* Work task *
Copy the stretch from the start of the material through the line containing "(954, 591).", swapping "Identify" for "Find" and keeping everything else the same. Leave the pictures out of your answer.

Extracted entries below:

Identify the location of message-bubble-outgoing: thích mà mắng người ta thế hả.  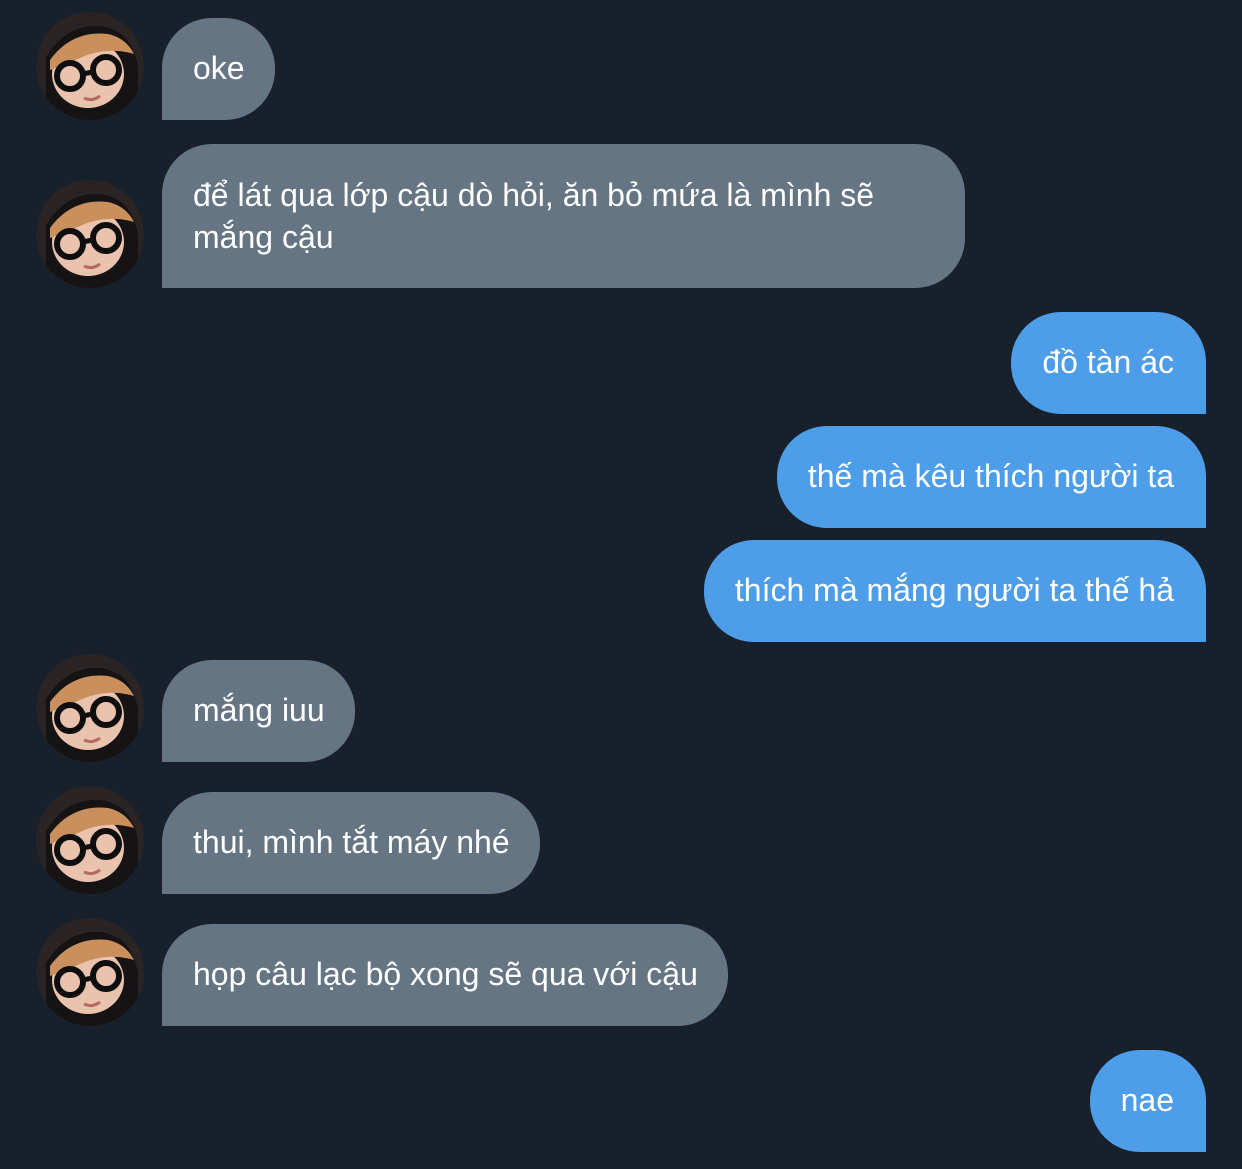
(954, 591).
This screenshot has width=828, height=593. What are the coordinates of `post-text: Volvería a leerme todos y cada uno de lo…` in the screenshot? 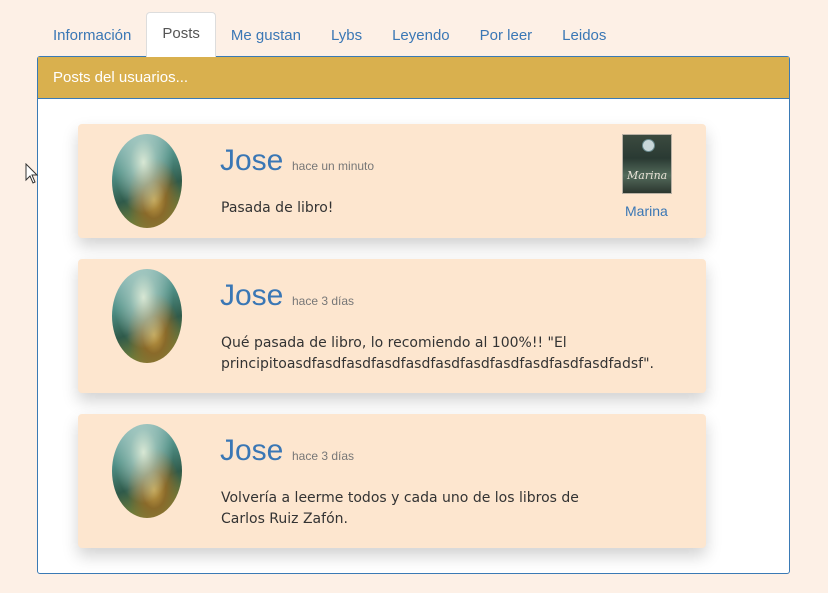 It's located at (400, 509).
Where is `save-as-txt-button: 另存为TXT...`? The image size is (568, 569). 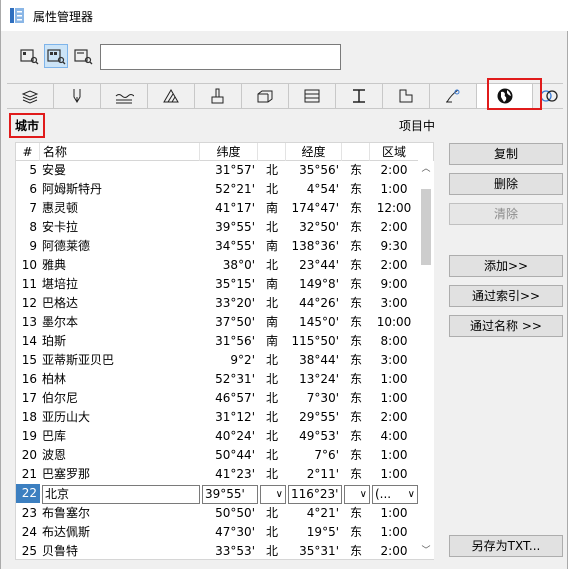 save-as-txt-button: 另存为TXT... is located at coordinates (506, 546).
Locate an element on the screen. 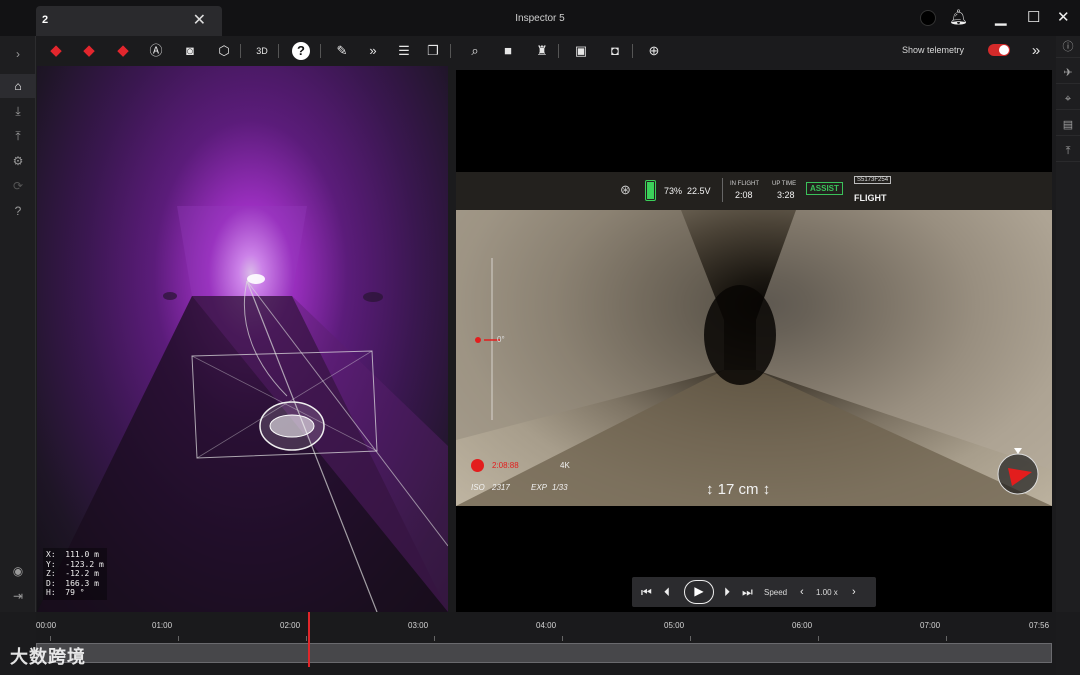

End of Extracted entries.

* Exercise solution *
Find the location of message-bubble-outgoing: thích mà mắng người ta thế hả.  
(954, 591).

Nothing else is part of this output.